Create (≈ 30 min, optional code track) — a 10-line training loop¶

This is for students who want to feel a training loop in their fingers. It is not required, but it is the most direct way to make a model rather than just use one — and that is the heart of the Create track. If you do not want to code, instead write a 200-word reverse model card for an imagined Norwegian-language image model: what would you put on the card, and why?

We will train a tiny model to fit a curve. Open a notebook and run:

import numpy as np

rng = np.random.default_rng(0)
x = rng.uniform(-1, 1, size=200)
y = 2 * x + 0.5 + rng.normal(0, 0.1, size=200)

# parameters
w, b = 0.0, 0.0
lr = 0.05

for step in range(200):
    pred = w * x + b
    loss = ((pred - y) ** 2).mean()
    grad_w = ((pred - y) * x).mean() * 2
    grad_b = (pred - y).mean() * 2
    w -= lr * grad_w
    b -= lr * grad_b

print(f"w = {w:.3f}, b = {b:.3f}, loss = {loss:.4f}")

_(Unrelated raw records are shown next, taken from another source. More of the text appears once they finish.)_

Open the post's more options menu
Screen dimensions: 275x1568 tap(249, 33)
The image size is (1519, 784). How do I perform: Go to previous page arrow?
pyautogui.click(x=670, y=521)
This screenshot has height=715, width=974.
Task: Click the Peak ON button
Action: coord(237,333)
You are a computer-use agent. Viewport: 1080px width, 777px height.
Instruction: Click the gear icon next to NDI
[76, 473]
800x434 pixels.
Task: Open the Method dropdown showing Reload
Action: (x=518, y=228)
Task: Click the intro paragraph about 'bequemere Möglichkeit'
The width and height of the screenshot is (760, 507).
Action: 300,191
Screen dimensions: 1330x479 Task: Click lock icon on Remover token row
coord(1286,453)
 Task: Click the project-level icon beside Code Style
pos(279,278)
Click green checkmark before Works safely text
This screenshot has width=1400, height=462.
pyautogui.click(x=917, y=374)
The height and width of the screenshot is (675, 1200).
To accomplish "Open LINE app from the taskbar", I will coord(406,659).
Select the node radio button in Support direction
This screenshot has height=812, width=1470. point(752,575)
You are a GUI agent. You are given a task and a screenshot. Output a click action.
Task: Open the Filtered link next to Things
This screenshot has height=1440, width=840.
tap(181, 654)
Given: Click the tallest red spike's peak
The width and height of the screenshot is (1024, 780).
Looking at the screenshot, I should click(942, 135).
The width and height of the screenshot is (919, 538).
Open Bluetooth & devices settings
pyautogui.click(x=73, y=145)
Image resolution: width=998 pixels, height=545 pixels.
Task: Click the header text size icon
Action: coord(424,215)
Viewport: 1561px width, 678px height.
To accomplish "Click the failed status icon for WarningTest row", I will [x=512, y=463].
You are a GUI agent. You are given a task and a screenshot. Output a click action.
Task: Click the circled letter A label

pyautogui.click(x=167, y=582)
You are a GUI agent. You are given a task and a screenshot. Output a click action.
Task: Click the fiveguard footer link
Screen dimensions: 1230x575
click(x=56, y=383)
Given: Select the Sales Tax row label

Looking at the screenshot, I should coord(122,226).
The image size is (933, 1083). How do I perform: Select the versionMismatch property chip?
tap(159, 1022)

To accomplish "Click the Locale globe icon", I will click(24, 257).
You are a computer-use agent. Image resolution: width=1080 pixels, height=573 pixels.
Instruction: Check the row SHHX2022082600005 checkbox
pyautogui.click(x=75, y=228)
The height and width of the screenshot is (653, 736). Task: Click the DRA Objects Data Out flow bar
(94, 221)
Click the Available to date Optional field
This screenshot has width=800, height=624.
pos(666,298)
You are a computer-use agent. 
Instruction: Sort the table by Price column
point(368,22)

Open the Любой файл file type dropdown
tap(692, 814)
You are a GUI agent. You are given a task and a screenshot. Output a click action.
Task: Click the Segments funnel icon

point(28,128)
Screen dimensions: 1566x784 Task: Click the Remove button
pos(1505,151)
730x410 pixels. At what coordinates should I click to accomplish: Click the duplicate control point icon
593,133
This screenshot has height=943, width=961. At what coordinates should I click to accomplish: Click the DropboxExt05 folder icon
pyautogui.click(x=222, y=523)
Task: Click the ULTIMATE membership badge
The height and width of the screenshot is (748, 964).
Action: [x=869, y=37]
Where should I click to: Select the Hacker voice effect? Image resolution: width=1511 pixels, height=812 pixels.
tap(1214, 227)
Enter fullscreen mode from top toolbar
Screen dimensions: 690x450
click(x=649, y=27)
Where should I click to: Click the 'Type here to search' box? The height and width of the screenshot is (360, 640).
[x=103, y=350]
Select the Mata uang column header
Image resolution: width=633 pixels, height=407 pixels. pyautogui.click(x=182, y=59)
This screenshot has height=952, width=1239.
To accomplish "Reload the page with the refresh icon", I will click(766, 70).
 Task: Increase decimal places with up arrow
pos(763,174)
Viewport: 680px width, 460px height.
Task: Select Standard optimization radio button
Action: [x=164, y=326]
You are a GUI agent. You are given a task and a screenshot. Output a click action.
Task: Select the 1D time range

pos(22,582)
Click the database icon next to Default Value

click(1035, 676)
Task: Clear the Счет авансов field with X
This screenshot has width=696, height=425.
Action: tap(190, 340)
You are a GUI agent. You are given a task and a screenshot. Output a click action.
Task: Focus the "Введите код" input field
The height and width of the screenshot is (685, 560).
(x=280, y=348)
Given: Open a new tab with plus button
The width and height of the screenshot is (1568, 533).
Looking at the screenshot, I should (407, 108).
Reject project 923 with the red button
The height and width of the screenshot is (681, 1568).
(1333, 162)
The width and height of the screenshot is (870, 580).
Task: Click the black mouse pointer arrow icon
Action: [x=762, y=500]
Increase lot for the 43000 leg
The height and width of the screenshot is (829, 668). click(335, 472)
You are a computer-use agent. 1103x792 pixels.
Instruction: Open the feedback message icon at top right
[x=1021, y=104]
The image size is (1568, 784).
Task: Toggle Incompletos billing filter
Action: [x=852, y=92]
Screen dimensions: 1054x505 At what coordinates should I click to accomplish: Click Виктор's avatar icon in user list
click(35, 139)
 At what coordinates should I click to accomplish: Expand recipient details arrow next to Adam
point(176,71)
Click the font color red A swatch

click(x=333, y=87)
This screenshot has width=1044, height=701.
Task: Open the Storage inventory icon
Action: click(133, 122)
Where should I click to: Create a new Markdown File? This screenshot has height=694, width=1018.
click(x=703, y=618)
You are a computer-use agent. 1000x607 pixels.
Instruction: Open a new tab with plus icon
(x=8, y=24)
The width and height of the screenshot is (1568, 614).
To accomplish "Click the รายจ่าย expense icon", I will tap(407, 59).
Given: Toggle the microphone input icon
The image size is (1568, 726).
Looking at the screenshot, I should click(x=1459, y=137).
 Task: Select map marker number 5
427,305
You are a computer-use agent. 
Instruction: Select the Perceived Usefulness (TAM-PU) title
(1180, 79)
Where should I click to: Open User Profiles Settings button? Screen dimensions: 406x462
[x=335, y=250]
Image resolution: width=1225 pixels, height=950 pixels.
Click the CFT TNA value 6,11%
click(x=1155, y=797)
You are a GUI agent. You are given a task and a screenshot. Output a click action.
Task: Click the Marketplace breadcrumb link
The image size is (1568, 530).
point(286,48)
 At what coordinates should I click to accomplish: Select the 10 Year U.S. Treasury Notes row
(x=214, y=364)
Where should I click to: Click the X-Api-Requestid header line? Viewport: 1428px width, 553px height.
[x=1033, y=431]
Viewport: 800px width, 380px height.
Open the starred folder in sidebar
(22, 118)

You should get $w \approx 2$ and $b \approx 0.5$. That is a model with two parameters, trained from scratch, in 12 lines. Every “AI” you will use this semester is the same loop scaled up by a factor of ten billion. Commit the notebook (or the reverse model card) to your portfolio.

Going further¶

• Melanie Mitchell, Artificial Intelligence: A Guide for Thinking Humans Mitchell, 2019 — the most accessible book-length introduction to the technical side of the field; ideal companion to this chapter.
• Goodfellow, Bengio, Courville — Deep Learning Goodfellow et al., 2016 — free online textbook.
• 3Blue1Brown — Neural Networks video series Sanderson, 2017 — best visual explanation of backpropagation.
• The Hugging Face course Hugging Face, 2024 — free, code-first, beginner-friendly.
• Crawford, Atlas of AI Crawford, 2021, chapter 1, on what is in the data.